Norway has awarded 10 oil licenses to energy companies in the Arctic, opening new acreage for exploration for the first time in two decades and granting access to an offshore zone bordering Russia.

Norway is hoping the new areas will help boost a sector that has been shedding projects, costs and jobs due to a 57 percent decline in crude prices since mid-2014.

Western Europe’s largest oil and gas producing country is also keen to award licenses in new acreage to maintain its overall production level, as output in the mature North Sea declines.

“This will contribute to employment, growth and value creation in Norway,” Norwegian oil and energy minister Tord Lien said in a statement.

Environmental group Greenpeace criticized the awards.

“It is with shock and anger we register that Norway is violating two recent environmental agreements, just to get their hands on Arctic oil,” Greenpeace Norway head Truls Gulowsen said.

Lien told Reuters the government “is pursuing a policy that has broad support in the Norwegian parliament.”

“If the companies can’t operate safely they can’t get permission to do business. That’s the same for the North Sea and the Barents Sea,” he said, adding the Arctic exploration was in line with existing legislation.

ConocoPhillips, Chevron, Norway's Statoil and Det norske, as well as Sweden's Lundin Petroleum were among the license winners.

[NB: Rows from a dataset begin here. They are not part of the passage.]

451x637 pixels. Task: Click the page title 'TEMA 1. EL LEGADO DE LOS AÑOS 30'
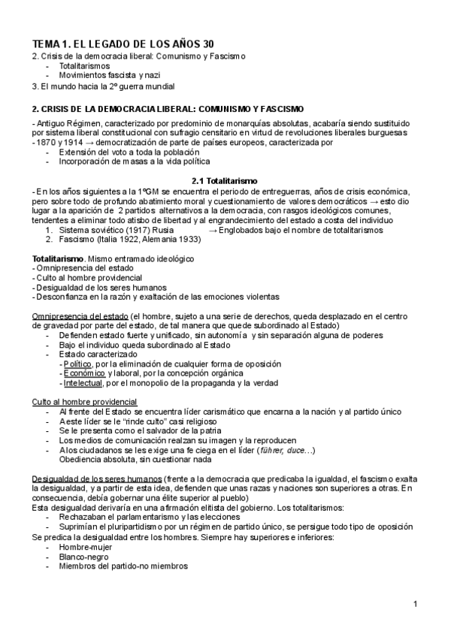coord(123,44)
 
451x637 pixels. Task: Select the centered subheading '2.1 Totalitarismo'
coord(225,181)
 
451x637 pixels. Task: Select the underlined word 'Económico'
coord(84,373)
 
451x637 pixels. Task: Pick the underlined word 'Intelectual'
coord(85,383)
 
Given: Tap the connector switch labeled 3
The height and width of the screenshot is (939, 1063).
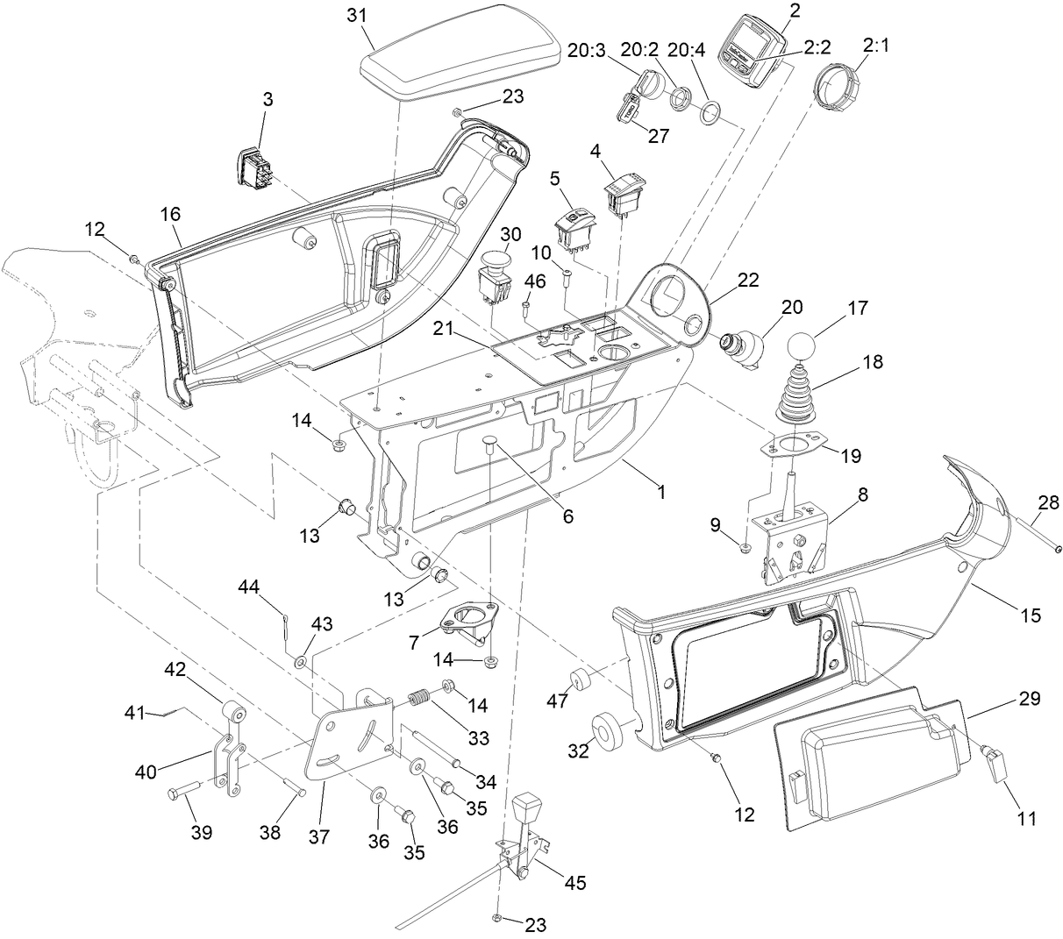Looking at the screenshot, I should [254, 166].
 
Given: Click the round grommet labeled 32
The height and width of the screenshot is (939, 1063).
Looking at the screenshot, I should [606, 729].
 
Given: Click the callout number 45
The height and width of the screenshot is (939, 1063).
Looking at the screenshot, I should [574, 882].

Some 13 firms will be offered participating interests in a total of 40 blocks, which cover the 10 production licenses. Five companies will be offered operatorships.

Oil firm DEA, controlled by Russian billionaire Mikhail Fridman’s LetterOne, won participation in two licenses.

Of the 10 licenses, three are in an offshore area bordering Russia. Russian oil major Lukoil won participation in one of those three.

In a separate statement, Lundin Petroleum said one area, close to the Russian border, had potential to contain in excess of a billion barrels of oil equivalents, while another license could contain “several billion barrels.”

The Norwegian Petroleum Directorate said it was hopeful first drilling could start as early as next year.